Les deux frères s'en vont donc à la ville, où ils entrent dans un hôtel et demandent à loger au propriétaire. "C'est bon, mes petits gars! répond-il, vous resterez tant que vous voudrez, si vous avez de quoi payer."

Quand, le lendemain matin, les servantes font le lit des enfants, gling, gling, gling, voilà un tas d'argent qui tombe à terre. Elles courent trouver leur maître et disent: "Ces petits garçons-là sont riches à plein, et ils mettent de l'argent sous leur tête." Mais les garçons lui disent: "C'est pour vous payer qu'on l'a mis là."

En se promenant dans la ville, ils apprennent que la princesse doit être donnée en mariage à celui qui, en passant sur le pont, le lèverait cent pieds en l'air, sur quatre chaînes d'or.

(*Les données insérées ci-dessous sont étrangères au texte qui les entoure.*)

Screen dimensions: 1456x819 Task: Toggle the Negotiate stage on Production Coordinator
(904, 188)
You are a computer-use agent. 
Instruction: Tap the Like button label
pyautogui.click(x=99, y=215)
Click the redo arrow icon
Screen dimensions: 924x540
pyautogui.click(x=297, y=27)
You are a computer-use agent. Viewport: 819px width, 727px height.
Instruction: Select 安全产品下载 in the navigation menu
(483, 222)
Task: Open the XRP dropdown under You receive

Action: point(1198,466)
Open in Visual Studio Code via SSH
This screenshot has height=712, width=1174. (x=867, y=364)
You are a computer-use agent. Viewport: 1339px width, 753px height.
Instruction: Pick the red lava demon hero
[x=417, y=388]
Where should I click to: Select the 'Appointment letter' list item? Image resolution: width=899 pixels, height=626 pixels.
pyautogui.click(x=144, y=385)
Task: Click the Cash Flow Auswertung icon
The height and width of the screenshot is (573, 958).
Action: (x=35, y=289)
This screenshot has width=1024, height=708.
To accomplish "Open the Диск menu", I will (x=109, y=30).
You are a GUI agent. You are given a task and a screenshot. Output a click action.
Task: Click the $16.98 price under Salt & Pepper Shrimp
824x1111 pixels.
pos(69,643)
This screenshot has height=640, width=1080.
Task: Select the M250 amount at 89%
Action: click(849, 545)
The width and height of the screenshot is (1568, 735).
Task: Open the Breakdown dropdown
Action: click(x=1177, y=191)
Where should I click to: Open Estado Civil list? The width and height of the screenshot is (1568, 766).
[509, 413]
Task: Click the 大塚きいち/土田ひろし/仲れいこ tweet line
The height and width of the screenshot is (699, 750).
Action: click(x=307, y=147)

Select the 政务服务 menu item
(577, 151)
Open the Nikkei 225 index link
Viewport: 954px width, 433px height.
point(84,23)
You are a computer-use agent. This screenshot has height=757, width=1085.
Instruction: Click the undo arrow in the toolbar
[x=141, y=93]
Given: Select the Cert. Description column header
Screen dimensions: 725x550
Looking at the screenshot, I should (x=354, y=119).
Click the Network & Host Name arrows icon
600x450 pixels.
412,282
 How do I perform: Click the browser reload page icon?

Bien des fils de roi viennent et passent sur le pont, mais sans pouvoir le lever. Ti-Jean dit: "Je pourrais bien avoir ce don-là, moi; j'y passe." Passe sur le pont; le pont ne lève point. Ti-Pierre dit: "Je vas y passer, moi." Passe sur le pont; le pont lève cent pieds en l'air, sur quatre chaînes d'or. Le roi dit: "C'est Ti-Pierre qui a gagné ma princesse." Et le mariage ne prend pas de temps à se faire.

Ti

Voilà Ti-Jean tout fin seul. Il s'en retourne à l'hôtel et dit au maître: "Il me faut deux chevaux pour aller faire le tour de la grosse montagne." "Ne vas pas là, dit l'autre; si tu y vas, ce sera ton malheur. Tous ceux qui y sont allés n'en sont jamais revenus," Jean attelle les deux chevaux et s'en va faire le tour de la grosse montagne. Il rencontre une vieille qui dit: "Viens donc, mon Ti-Jean, voir ta grand'mère. Ça fait longtemps que tu m'as vue." - "Comment, vous êtes ma grand'mère, vous ?"-"Oui, je suis ta grand'mère." Elle fait prendre une tasse de thé à Ti-Jean, qui vomit de suite le cœur d'oiseau et perd [ainsi] son don.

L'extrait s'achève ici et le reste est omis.